Work item:
Check each line of the material. Copy those containing "computer".
----
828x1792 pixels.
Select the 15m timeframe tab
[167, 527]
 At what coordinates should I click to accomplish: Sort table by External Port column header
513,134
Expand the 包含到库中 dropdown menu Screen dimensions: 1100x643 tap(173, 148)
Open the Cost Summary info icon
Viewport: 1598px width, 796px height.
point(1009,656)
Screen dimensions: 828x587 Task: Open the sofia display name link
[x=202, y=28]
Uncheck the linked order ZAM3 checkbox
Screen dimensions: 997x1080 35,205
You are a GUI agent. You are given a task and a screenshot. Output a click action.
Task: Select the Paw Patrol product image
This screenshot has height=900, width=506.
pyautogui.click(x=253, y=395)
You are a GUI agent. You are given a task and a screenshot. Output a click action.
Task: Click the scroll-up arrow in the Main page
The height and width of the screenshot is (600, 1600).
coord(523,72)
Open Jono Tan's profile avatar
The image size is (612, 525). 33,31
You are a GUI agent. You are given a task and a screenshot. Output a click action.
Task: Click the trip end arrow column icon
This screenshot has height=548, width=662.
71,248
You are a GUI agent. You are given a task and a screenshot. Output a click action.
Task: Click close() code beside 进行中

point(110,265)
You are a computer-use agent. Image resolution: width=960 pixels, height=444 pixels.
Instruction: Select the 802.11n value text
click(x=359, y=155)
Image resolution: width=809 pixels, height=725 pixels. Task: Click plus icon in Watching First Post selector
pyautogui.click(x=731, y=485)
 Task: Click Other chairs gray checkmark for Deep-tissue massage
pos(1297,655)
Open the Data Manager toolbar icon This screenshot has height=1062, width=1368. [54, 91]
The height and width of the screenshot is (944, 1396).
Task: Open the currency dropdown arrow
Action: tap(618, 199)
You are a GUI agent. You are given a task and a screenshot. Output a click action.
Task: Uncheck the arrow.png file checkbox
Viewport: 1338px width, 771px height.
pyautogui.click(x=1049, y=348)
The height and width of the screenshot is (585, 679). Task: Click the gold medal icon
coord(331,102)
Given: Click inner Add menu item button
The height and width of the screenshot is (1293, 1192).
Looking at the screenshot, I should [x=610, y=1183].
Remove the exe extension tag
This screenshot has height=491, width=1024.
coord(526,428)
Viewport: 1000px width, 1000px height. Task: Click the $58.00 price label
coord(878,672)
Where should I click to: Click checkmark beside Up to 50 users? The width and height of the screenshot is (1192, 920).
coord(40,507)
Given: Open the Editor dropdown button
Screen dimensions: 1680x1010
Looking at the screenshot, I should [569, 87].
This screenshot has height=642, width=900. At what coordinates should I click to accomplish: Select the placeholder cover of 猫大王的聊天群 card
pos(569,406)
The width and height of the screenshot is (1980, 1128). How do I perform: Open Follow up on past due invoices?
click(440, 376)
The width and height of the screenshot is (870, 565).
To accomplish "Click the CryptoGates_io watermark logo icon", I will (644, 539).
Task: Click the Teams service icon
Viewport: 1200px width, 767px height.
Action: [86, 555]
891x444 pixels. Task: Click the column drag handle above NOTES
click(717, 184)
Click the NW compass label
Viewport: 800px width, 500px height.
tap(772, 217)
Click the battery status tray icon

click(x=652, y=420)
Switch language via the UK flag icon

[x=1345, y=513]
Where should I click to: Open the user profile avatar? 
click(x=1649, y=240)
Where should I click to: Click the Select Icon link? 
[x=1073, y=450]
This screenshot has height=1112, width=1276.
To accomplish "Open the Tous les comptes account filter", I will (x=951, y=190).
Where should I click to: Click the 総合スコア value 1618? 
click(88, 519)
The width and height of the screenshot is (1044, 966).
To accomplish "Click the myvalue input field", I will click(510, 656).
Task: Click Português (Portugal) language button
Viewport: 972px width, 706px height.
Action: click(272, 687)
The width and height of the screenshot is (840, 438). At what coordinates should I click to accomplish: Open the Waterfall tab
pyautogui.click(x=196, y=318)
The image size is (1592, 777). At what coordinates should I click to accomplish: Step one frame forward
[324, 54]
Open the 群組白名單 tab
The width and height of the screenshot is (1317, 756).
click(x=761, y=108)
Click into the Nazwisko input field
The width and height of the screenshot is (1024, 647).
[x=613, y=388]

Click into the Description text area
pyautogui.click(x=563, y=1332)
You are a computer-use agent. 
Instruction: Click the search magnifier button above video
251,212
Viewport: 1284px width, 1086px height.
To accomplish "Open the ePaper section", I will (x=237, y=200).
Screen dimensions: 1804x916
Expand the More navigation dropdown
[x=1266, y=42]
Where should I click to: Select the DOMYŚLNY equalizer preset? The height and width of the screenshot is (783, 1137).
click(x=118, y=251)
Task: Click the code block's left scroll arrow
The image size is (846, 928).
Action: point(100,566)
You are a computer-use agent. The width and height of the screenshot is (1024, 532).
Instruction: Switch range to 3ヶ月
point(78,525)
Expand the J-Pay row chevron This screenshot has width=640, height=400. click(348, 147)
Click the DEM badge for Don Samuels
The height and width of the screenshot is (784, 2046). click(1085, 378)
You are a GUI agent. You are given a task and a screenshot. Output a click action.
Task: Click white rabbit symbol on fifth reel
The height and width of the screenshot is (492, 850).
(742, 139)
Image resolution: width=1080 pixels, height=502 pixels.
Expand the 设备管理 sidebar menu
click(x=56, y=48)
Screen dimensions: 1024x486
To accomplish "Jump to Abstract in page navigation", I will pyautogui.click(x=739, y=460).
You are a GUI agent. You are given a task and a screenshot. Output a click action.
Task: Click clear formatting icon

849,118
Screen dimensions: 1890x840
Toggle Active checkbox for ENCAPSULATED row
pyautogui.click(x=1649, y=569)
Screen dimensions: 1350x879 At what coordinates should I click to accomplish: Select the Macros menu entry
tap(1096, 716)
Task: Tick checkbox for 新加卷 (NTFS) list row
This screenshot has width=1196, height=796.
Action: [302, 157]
----
Answer to the exercise:
You are a computer-use agent. Image resolution: width=960 pixels, height=444 pixels.
You are a computer-use agent. 
You are a computer-use agent. The width and height of the screenshot is (1024, 532).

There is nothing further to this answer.